However, having an inner power plane as well as ground plane makes the two act as an oversized bypass capacitor, which further helps with noise control. Also, power distribution no longer takes up part of an outer layer, which allows you to tighten density.

The following is not something that hobbyists would use, but interesting nevertheless. I have in front of me a 45-page book on Zycon's BC (buried capacitance) PCB technology from the mid-1990's. What they do is put the power and ground planes extremely close together to increase the capacitance between them—so close they ask you what the power supply voltage will be, which I assume (without re-reading the book) is so they don't give you something that will get punched through if you use 5V on a board meant for 3.3V. They get over 500pF per square inch.

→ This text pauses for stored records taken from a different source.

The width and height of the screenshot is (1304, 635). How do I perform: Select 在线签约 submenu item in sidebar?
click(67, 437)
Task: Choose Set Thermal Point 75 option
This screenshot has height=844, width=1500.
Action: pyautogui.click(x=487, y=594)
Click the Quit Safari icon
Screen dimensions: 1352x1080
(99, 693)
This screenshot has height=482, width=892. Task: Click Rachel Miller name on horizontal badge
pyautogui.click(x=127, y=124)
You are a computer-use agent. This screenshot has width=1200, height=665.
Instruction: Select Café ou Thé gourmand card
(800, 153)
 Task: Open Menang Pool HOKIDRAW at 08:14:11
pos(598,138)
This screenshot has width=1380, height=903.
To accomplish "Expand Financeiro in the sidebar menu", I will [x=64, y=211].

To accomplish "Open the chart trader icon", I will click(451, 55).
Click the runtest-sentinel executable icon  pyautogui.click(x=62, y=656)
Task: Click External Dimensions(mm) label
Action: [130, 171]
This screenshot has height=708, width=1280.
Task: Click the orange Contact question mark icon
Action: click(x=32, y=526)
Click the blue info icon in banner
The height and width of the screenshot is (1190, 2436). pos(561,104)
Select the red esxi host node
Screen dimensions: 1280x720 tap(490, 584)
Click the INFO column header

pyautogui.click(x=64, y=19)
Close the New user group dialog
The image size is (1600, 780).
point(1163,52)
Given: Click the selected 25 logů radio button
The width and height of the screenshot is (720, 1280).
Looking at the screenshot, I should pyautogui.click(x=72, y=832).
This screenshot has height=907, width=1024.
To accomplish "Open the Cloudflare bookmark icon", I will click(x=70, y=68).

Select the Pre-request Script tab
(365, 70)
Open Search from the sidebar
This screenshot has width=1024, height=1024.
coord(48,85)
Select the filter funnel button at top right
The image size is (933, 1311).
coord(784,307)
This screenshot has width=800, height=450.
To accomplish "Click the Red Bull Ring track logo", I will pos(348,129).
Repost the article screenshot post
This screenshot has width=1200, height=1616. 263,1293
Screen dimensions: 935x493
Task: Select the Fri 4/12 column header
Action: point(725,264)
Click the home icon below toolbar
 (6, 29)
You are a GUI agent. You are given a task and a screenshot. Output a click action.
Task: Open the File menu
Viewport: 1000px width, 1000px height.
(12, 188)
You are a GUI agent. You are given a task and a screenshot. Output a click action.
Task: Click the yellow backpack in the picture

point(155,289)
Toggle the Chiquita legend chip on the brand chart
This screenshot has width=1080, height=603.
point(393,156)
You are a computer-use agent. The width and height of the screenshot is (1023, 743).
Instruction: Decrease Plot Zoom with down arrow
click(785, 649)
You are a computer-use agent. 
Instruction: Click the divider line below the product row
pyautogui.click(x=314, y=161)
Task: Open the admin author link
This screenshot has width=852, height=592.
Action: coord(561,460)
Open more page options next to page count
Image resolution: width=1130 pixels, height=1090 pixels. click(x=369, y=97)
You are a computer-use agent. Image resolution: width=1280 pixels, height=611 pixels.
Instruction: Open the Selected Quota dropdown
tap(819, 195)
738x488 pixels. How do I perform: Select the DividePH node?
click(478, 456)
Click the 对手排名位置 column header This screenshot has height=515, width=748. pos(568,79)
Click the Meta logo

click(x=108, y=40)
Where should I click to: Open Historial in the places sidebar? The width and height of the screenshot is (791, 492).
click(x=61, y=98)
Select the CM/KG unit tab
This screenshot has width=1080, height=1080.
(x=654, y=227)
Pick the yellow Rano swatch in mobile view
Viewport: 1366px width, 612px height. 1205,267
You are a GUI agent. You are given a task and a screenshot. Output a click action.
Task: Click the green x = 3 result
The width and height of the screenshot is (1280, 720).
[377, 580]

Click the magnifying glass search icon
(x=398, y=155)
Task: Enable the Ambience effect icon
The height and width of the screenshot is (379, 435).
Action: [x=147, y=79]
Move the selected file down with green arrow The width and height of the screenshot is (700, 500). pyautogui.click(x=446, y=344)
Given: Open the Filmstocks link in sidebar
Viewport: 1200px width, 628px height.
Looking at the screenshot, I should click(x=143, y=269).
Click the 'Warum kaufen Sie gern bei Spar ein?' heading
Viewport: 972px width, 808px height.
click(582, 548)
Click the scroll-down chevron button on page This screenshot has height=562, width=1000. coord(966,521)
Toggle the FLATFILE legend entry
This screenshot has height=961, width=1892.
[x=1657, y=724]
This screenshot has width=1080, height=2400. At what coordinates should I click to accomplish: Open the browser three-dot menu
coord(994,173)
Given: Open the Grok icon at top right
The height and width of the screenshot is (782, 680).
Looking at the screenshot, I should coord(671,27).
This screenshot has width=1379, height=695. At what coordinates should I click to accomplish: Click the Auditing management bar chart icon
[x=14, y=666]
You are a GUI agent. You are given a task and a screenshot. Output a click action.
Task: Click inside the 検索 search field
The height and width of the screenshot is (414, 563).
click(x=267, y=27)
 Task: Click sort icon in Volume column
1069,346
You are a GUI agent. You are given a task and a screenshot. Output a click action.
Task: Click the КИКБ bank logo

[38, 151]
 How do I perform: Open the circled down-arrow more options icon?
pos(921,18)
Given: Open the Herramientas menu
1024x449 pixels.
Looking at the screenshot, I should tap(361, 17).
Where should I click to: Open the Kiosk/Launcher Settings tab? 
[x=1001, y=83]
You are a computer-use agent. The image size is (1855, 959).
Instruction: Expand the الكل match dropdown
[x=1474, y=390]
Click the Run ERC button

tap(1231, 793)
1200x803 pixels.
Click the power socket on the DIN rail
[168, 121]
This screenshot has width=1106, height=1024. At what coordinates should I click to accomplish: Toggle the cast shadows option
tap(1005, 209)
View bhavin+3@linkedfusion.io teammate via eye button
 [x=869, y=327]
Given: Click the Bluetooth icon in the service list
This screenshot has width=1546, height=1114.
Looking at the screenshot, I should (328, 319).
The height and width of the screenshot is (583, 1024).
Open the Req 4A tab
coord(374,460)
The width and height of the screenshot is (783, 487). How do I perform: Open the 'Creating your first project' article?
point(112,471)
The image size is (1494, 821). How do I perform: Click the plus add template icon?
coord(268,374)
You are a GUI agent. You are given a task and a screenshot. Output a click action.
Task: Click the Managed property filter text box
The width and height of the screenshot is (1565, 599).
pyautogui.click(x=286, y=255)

Multiple (four) power and ground plane pairs have been used in 16-layer boards to get over 2,000pF per square inch, or .002uF/in². That's still not a lot, but if you're trying to get the board to pass a stringent radiation emission requirements test, it can help, my eliminating the inductance of the short traces needed to connect decoupling capacitors which you'll no longer need. It says it's generally for edge rates below 10ns and clock rates above 25MHz, and that in those cases, you can usually get rid of all the discrete decoupling capacitors. I considered using it for a product back then, but then the project got canceled. [Edit, June 2022: After listening to lectures from some experts in the field, I realize now that a problem with the signal-ground-power-signal typical PCB stackup is that the power and ground layers are the two layers that are farthest apart, and if you have a via to take a signal from layer 1 to layer 4, its return current has to go quite a ways out from that via, causing signal-integrity problems. The BC technology mentioned above, with its high amount of capacitance per square centimeter, helps the return current stay close to be via and solve the problem; so it's not just about keeping the power supply quiet.]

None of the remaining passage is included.